§ Direction: Set out every line of the listing below as a Markdown table with two columns, Number and Entry, where Number counts the rows and blank lines are skipped.

*****

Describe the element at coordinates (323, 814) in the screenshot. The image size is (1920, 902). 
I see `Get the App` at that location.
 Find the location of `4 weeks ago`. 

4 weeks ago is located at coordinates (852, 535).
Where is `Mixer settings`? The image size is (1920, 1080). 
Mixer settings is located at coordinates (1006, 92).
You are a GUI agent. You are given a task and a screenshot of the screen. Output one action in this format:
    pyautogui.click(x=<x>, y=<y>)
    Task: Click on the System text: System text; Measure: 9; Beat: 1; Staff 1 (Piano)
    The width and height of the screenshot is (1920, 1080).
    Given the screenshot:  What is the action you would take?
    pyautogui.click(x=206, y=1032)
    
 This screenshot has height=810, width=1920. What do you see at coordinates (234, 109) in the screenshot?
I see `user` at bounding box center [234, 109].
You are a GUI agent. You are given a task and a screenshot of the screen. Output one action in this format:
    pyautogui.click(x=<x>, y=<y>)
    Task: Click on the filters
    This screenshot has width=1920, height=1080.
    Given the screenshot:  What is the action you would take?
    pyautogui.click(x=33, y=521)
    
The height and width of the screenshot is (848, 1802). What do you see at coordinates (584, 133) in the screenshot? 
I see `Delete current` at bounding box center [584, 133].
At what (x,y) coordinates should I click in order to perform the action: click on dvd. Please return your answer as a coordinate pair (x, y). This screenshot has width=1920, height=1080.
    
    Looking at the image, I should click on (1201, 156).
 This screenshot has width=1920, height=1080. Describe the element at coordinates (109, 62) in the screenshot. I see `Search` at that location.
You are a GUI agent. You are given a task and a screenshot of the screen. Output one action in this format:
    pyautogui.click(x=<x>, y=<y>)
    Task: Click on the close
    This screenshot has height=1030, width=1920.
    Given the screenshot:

*****

§ Exercise response:
| Number | Entry |
|---|---|
| 1 | Describe the element at coordinates (323, 814) in the screenshot. The image size is (1920, 902).  |
| 2 | I see `Get the App` at that location. |
| 3 |  Find the location of `4 weeks ago`.  |
| 4 | 4 weeks ago is located at coordinates (852, 535). |
| 5 | Where is `Mixer settings`? The image size is (1920, 1080).  |
| 6 | Mixer settings is located at coordinates (1006, 92). |
| 7 | You are a GUI agent. You are given a task and a screenshot of the screen. Output one action in this format: |
| 8 |     pyautogui.click(x=<x>, y=<y>) |
| 9 |     Task: Click on the System text: System text; Measure: 9; Beat: 1; Staff 1 (Piano) |
| 10 |     The width and height of the screenshot is (1920, 1080). |
| 11 |     Given the screenshot:  What is the action you would take? |
| 12 |     pyautogui.click(x=206, y=1032) |
| 13 |  This screenshot has height=810, width=1920. What do you see at coordinates (234, 109) in the screenshot? |
| 14 | I see `user` at bounding box center [234, 109]. |
| 15 | You are a GUI agent. You are given a task and a screenshot of the screen. Output one action in this format: |
| 16 |     pyautogui.click(x=<x>, y=<y>) |
| 17 |     Task: Click on the filters |
| 18 |     This screenshot has width=1920, height=1080. |
| 19 |     Given the screenshot:  What is the action you would take? |
| 20 |     pyautogui.click(x=33, y=521) |
| 21 | The height and width of the screenshot is (848, 1802). What do you see at coordinates (584, 133) in the screenshot?  |
| 22 | I see `Delete current` at bounding box center [584, 133]. |
| 23 | At what (x,y) coordinates should I click in order to perform the action: click on dvd. Please return your answer as a coordinate pair (x, y). This screenshot has width=1920, height=1080. |
| 24 |     Looking at the image, I should click on (1201, 156). |
| 25 |  This screenshot has width=1920, height=1080. Describe the element at coordinates (109, 62) in the screenshot. I see `Search` at that location. |
| 26 | You are a GUI agent. You are given a task and a screenshot of the screen. Output one action in this format: |
| 27 |     pyautogui.click(x=<x>, y=<y>) |
| 28 |     Task: Click on the close |
| 29 |     This screenshot has height=1030, width=1920. |
| 30 |     Given the screenshot: |